问题
I have a Spark job, which has a DataFrame with the following value :
{
"id": "abchchd",
"test_id": "ndsbsb",
"props": {
"type": {
"isMale": true,
"id": "dd",
"mcc": 1234,
"name": "Adam"
}
}
}
{
"id": "abc",
"test_id": "asf",
"props": {
"type2": {
"isMale": true,
"id": "dd",
"mcc": 12134,
"name": "Perth"
}
}
}
and I want to flatten it out elegantly (as no of keys is unknown and type etc) in such a way that props remains as a struct
but everything inside it is flattened off (irrespective of the level of nesting)
The output desired is :
{
"id": "abchchd",
"test_id": "ndsbsb",
"props": {
"type.isMale": true,
"type.id": "dd",
"type.mcc": 1234,
"type.name": "Adam"
}
}
{
"id": "abc",
"test_id": "asf",
"props": {
"type2.isMale": true,
"type2.id": "dd",
"type2.mcc": 12134,
"type2.name": "Perth"
}
}
I used the solution mentioned in Automatically and Elegantly flatten DataFrame in Spark SQL
however, I'm unable to keep the props field intact.

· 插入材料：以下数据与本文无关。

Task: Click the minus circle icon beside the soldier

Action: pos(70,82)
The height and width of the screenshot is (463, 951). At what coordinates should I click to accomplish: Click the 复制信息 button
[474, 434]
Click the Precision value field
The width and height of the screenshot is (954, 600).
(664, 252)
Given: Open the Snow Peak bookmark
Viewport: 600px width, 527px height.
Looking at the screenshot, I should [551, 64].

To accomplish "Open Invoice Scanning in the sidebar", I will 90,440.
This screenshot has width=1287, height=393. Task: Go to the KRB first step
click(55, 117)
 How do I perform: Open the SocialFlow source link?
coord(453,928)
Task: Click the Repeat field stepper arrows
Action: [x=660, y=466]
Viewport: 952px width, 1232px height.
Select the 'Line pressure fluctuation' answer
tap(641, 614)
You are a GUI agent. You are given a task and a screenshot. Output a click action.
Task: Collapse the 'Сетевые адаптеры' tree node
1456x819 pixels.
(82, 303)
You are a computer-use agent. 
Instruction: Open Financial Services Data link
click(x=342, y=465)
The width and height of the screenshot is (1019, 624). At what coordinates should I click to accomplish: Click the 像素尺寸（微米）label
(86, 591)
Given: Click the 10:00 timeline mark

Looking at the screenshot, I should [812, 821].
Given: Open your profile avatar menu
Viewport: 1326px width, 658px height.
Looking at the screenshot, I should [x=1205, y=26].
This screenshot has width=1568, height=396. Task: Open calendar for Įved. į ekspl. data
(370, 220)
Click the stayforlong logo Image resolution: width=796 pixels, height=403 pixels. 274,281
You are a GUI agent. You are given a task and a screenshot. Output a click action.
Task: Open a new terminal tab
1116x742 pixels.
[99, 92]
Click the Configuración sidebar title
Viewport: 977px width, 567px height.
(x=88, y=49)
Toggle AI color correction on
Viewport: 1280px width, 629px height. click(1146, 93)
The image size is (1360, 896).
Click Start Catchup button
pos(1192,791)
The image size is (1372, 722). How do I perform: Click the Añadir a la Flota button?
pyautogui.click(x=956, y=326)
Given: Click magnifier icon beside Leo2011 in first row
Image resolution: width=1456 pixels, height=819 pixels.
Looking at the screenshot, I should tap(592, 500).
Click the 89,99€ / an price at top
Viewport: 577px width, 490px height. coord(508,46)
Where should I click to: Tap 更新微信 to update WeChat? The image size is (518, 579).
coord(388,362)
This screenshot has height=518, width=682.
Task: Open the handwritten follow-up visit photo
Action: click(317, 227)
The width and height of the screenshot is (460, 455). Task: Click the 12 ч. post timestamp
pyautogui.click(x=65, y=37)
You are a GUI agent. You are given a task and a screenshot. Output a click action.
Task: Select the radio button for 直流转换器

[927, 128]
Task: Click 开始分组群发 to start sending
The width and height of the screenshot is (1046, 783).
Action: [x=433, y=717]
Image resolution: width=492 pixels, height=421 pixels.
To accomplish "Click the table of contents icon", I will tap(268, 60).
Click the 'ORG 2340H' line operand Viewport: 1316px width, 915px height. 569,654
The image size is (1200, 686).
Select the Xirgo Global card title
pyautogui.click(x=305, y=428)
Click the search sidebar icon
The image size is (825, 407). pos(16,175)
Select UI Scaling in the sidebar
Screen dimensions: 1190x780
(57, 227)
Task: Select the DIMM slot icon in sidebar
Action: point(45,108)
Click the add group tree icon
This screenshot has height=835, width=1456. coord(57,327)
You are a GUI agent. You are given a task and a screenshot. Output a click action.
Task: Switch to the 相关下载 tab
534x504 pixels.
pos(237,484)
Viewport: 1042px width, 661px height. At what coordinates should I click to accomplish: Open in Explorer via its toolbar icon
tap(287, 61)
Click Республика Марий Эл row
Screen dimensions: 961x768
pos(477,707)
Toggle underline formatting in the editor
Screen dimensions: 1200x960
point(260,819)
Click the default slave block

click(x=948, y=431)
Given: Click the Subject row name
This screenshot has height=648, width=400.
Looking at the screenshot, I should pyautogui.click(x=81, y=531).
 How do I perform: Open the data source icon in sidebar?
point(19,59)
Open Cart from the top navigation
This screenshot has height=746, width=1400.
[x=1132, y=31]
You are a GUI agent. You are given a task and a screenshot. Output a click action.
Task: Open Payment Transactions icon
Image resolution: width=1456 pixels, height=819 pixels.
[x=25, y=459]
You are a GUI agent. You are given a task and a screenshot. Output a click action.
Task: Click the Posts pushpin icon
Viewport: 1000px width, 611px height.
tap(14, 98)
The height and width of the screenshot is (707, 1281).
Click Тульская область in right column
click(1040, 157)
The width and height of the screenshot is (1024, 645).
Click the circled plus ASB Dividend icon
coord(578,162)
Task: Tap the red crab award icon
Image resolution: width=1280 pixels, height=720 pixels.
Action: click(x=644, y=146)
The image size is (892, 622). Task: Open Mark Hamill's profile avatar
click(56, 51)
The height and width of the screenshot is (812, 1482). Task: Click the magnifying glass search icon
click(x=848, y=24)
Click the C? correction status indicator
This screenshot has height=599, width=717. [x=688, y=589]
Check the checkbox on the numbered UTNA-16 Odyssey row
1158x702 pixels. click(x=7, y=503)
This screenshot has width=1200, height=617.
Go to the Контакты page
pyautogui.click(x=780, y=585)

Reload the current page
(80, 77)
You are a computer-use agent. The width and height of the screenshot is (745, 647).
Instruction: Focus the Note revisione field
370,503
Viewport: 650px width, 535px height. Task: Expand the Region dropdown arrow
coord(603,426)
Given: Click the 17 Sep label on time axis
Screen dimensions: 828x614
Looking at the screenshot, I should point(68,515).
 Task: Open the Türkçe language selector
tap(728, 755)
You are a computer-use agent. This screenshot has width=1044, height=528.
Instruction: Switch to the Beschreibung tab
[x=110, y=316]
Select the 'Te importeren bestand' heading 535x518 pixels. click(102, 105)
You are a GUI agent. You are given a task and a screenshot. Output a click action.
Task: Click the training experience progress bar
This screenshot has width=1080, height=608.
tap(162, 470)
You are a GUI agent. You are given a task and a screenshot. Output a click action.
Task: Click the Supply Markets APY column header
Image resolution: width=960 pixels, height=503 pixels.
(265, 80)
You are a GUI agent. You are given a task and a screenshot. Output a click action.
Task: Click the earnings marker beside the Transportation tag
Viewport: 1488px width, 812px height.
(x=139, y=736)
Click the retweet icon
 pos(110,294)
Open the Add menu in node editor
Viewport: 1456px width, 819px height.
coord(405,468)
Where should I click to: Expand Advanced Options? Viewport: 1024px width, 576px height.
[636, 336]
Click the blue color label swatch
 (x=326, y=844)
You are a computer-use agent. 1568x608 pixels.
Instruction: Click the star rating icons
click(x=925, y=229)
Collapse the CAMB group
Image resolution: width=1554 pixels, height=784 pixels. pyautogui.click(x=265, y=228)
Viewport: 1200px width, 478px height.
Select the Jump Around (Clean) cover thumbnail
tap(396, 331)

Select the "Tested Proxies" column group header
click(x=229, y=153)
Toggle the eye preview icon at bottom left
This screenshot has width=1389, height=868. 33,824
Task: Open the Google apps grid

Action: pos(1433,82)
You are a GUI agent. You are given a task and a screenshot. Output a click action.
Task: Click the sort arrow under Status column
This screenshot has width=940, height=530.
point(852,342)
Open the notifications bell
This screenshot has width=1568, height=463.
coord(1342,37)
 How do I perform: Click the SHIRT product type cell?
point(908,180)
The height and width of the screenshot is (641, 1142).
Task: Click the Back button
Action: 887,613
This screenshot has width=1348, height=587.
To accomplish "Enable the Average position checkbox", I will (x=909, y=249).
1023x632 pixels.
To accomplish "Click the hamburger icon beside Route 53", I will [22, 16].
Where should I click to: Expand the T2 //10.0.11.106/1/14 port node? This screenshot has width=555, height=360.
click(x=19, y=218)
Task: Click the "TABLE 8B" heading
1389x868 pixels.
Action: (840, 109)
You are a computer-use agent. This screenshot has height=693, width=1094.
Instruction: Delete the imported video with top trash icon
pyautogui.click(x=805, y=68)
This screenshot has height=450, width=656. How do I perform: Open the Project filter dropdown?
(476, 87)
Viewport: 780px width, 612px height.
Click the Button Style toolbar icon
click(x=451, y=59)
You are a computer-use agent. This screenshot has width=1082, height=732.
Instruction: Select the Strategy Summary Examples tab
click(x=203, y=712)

It also gets flattened off. Can somebody help me with extending this solution?
The final schema should be something like :
root
|-- id: string (nullable = true)
|-- props: struct (nullable = true)
| |-- type.id: string (nullable = true)
| |-- type.isMale: boolean (nullable = true)
| |-- type.mcc: long (nullable = true)
| |-- type.name: string (nullable = true)
|-- type2.id: string (nullable = true)
| |-- type2.isMale: boolean (nullable = true)
| |-- type2.mcc: long (nullable = true)
| |-- type2.name: string (nullable = true)
|-- test_id: string (nullable = true)
回答1:
I've been able to achieve this with the RDD API :
val jsonRDD = df.rdd.map{row =>
def unnest(r: Row): Map[String, Any] = {
r.schema.fields.zipWithIndex.flatMap{case (f, i) =>
(f.name, f.dataType) match {
case ("props", _:StructType) =>
val propsObject = r.getAs[Row](f.name)
Map(f.name -> propsObject.schema.fields.flatMap{propsAttr =>
val subObject = propsObject.getAs[Row](propsAttr.name)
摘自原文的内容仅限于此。